Been scrolling LinkedIn or X lately and gagging on that distinct 'AI stench'? You know, those endless 'I am incredibly thrilled to announce...' posts. Well, a new player called Teract just hit the top of Product Hunt claiming to clean up this AI-generated garbage fire... using AI. Sounds like fighting fire with gasoline, doesn't it? Let's dive in and see if this is just another scammy wrapper.
Fighting AI with AI: The Ultimate Shitposting Assistant
- Teract pitches itself as an 'AI reputation coach'. Basically, it helps you flex your personal brand across 8 platforms, including LinkedIn, X, Reddit, and Hacker News.

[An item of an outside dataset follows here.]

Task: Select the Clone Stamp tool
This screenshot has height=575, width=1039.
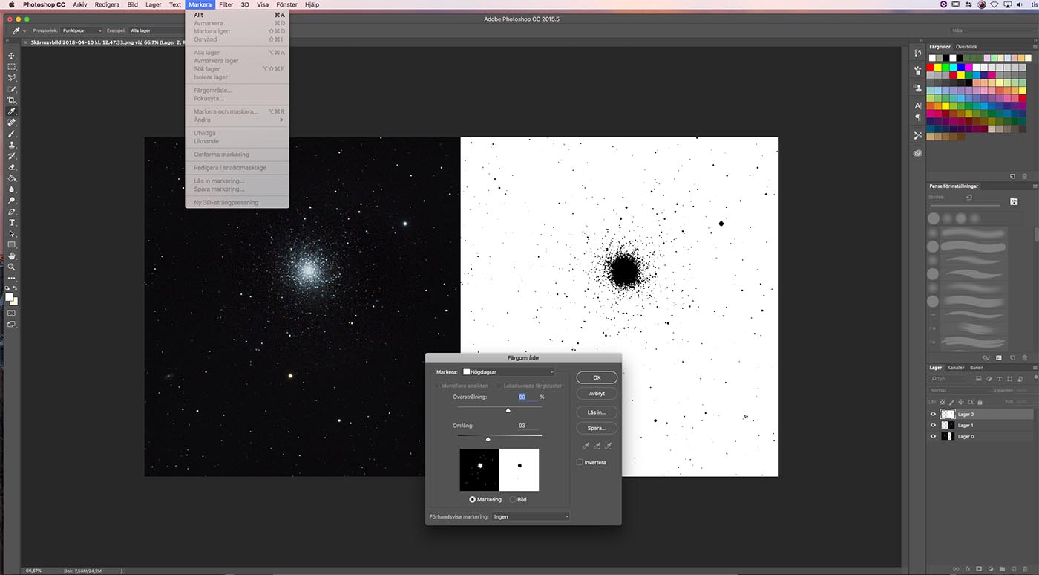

- It's not your average brain-dead spam bot. It claims to learn your 'Voice Signature' (how you type) and 'Story Bank' (your actual meatbag background) to generate replies that don't sound like a robot undergoing a midlife crisis.
- It snoops your feeds daily to find trending conversations so you can jump in and grab that sweet, sweet clout.
- The killer feature: NO auto-posting. The machine drafts the text, but you have to physically click 'Post'. It runs as a browser extension, not as a rogue script running in the background.
What's the PH Crowd Saying?
- The 'Human-in-the-loop' Fans: Massive praise for this approach. Devs are sick of sounding like vanilla ChatGPT clones, so keeping manual control is considered a huge W.
- The Ban-Hammer Paranoiacs: One user straight-up asked if LinkedIn would shadowban them for using 3rd-party automation. The creators defended it: Since it's an extension, you click the button, and it mimics human typing speed, you're safe. Though they did add a realistic disclaimer: 'If LinkedIn changes their rules, all bets are off.'
- The Context-Switching Skeptics: A sharp user pointed out that Reddit requires edgy sarcasm, while LinkedIn demands fake professionalism. How does the AI calibrate tone across different platforms? The makers kinda dodged this one, so they are probably still trying to hotfix that bug in the backlog.
The Dev Takeaway: How to Print Money
Building ai tools today isn't just about wrapping a basic LLM API in a slick UI. Users aren't dumb anymore.
Teract nailed the sweet spot: catering to our inherent laziness while stroking our ego by keeping our 'personal touch' intact.
The lesson here? If you code an automation tool, deliberately leave one final button for the user to press. It makes them feel like they're still in control of the universe. Solve their laziness while protecting their ego, and you'll print money.